Happily, facts are rarely allowed to get in the way of the cretinous moralizing of pro-WADdists. And so came a more-than-usually moronic session in Parliament yesterday, wherein home secretary “Jacqui” Smith screeched:
I spoke to Professor Nutt about his comments this morning. I told him that I was surprised and profoundly disappointed by the article. I am sure that most people would simply not accept the link that he makes up in his article between horse riding and illegal drug-taking.
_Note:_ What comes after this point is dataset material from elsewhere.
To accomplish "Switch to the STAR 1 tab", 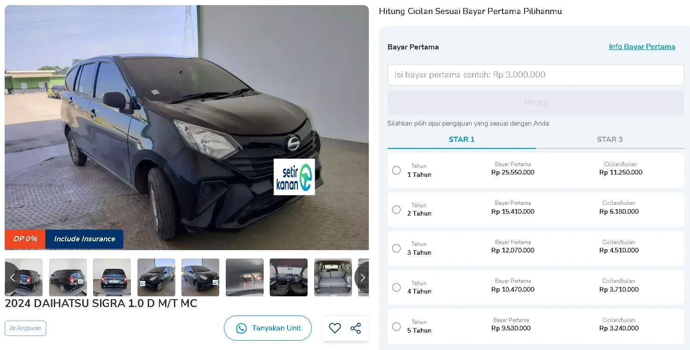I will point(461,139).
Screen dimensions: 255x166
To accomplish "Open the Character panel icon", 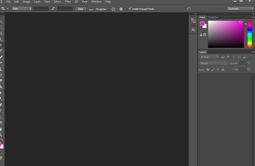I will point(193,30).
The “link that he makes up”? IANAL, but I think this manages to be both a falsehood about what Nutt says, and a slander of him for fabricating evidence (or at least it would be a slander if it weren’t for Parliamentary privilege). As far as I can tell from press coverage, ((I don’t have access to the journal article: if anyone does, feel free to cite interesting bits in comments.)) Nutt did not assert — still less invent — any “link” between the two activities. He did not propose that horse-riding was a gateway pastime to Ecstasy use. He merely compared them in their harms. Is to compare two things now inevitably to “make up” a “link” between them? Of course it isn’t, and of course “Jacqui” Smith is either a numbskull or a liar.
That makes light of a serious problem, trivialises the dangers of drugs, shows insensitivity to the families of victims of ecstasy, and sends the wrong message to young people about the dangers of drugs.
I see. So noting some facts about harms attributable to a particular drug “sends the wrong message” about the dangers of drugs. We are obliged to conclude, I think, that the right message would be a lie. This goes one thrilling step further than when last year’s plan to “upgrade” cannabis (which didn’t mean distributing better-quality shit) was said to “send a message” that drugs were eevull. The policy now is that facts about drug use are the wrong message to be sending about drug use. You can’t handle the truth!
Not to be outdone in the competition to see who could honk more crassly, Conservative MP Laurence Robertson took the chortlesome opportunity to make fun of Professor Nutt’s surname:
Will she go a little further than she did in her statement just now and perhaps suggest to Professor Nutt that although he might be appropriately named, he is in the wrong job?
“Jacqui” Smith responded:
I made completely clear my view that there is absolutely no equivalence between the legal activity of horse riding and the illegal activity of drug taking, and that will always be the basis on which I make decisions about drugs policy.
That is rather a specific basis on which to base one’s entire drugs policy, isn’t it? Still, we look forward to all future statements on the WAD by “Jacqui” Smith containing a disclaimer that taking drugs is not the same thing as riding horses, despite what some insane so-called “scientists” might babble.
What “message” does this farce send to you, readers?